Mariette in Ecstasy
Page 14
At Holy Communion half the church is huddled up by the front pews and railing to have a glimpse of the postulant in the north choir behind the grille. She is not in her stall, however, but has hidden herself from the public and is getting up from Sister Claudine’s kneeler in the south choir. Tears of shame and penance shiver like hot mercury in her eyes as she finally kneels before Père Marriott, and then there are sighs and talk and great noise from the people until she gets up again and turns away to the oratory without lifting a hand in blessing, and then Père Marriott goes down to his parishoners with the Hosts and a haughty woman squats to reach through the railing and take back her jar of quince marmalade.
Sexagesima Sunday.
Six people in old pelt coats are trying to hide from the bitter cold as they scurry toward the church in the predawn darkness. Another four are a half-mile behind them. And horses are splashing through pasture snow in front of full sleighs and toboggans.
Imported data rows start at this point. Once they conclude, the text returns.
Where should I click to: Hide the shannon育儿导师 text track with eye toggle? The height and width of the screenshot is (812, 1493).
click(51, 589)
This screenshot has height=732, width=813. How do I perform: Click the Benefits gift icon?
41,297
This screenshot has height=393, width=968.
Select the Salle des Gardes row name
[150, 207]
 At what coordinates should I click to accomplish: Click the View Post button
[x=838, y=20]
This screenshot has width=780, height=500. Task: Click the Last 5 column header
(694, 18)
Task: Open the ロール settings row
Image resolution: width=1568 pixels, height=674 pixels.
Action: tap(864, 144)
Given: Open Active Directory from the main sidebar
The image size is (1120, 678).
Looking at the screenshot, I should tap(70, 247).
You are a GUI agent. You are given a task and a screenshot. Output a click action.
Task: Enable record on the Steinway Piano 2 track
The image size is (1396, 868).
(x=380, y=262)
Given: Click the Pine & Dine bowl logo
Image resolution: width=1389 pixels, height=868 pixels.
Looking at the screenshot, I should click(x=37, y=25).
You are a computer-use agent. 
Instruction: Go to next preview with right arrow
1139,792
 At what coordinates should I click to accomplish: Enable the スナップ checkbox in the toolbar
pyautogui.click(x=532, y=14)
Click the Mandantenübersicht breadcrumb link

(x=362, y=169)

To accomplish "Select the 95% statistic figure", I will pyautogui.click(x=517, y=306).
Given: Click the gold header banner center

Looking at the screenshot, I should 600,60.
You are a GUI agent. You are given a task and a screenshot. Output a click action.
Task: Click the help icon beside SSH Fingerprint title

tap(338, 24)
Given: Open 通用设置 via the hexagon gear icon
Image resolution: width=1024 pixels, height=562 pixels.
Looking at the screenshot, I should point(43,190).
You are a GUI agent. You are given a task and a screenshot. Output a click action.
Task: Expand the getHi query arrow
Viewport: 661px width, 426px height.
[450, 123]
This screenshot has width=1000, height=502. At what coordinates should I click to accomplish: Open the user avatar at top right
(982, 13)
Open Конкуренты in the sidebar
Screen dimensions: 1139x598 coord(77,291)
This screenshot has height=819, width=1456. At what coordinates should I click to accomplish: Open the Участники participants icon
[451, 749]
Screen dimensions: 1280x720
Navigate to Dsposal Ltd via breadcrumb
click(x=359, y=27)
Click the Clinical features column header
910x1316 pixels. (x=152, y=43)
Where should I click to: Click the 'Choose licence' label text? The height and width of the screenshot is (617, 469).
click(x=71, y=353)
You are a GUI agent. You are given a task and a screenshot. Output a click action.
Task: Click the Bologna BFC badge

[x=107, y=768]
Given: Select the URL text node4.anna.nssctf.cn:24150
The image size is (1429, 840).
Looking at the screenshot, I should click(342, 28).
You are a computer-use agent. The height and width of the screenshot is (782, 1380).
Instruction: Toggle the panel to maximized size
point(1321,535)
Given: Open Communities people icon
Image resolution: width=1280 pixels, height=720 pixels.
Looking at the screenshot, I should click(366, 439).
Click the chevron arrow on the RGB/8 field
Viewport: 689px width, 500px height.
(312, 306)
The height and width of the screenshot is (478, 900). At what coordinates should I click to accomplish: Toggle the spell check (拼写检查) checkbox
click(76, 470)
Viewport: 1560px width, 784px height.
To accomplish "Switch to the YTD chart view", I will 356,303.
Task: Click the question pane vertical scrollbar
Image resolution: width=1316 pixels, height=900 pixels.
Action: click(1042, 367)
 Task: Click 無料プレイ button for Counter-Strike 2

Sister Anne is on the church steps in a gray sweater and galoshes, flirting up fresh snow with a broom and saying nothing even to old friends as she opens the church doors. And Sisters Sabine and Zélie are up on high stepladders inside, just finishing hooking up a great purple theater curtain across the front of the grille as Sister Honoré sings from the Psalter. Some people wait a half hour for the great curtain to part, and then they get up from the pews with irritation and go out into the night again.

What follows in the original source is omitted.